> GIVEN TASK:
Rewrite the data beginning at the line that contains "This screenshot has width=916, height=500." and ending after the line that contains "click(161, 33)", keeping the requests, but scale every coordinate in the answers by 0.25 and round to whole numbers, with halves going up. Leave the pictures out of your answer.

> EXTRACTED INFORMATION:
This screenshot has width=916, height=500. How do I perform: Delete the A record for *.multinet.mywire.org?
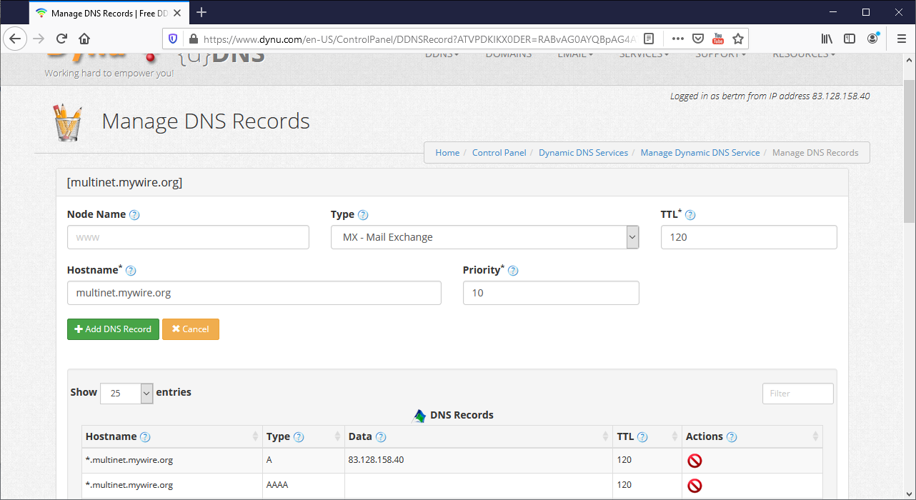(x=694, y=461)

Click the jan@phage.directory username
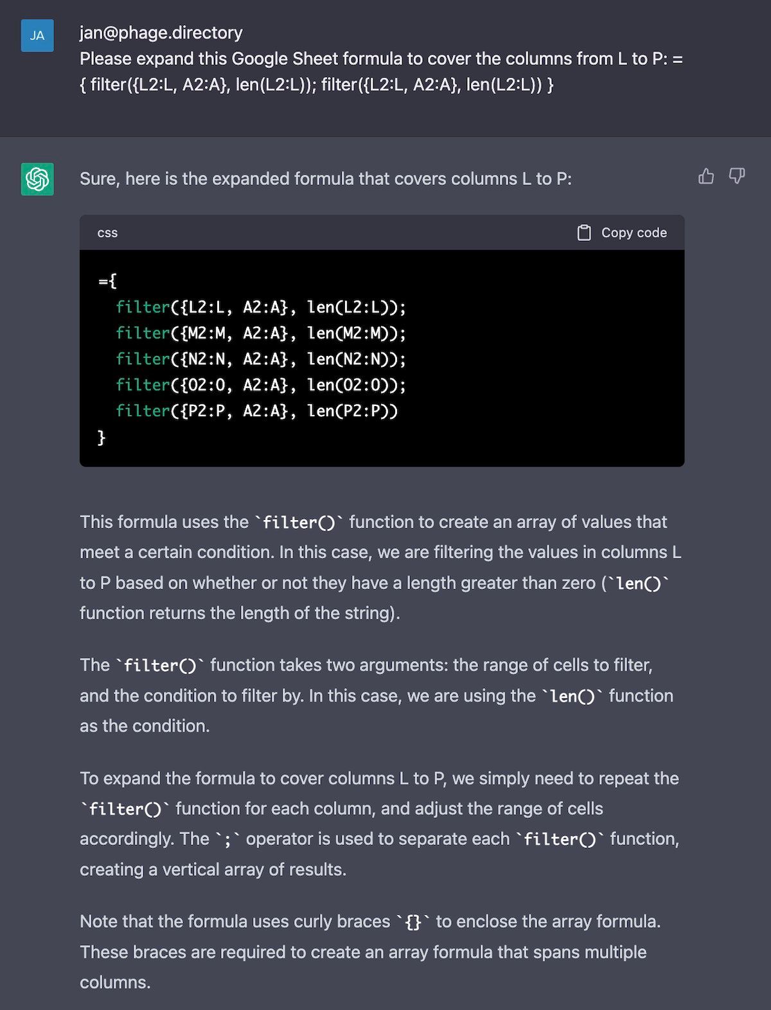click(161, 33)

---

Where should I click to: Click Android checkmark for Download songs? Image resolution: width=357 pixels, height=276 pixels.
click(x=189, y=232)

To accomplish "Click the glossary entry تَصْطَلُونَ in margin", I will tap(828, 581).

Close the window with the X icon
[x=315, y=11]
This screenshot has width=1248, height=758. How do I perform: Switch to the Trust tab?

> ANSWER BELOW:
This screenshot has width=916, height=500. How do I perform: Delete the A record for *.multinet.mywire.org?
(x=174, y=115)

Click the jan@phage.directory username
click(40, 8)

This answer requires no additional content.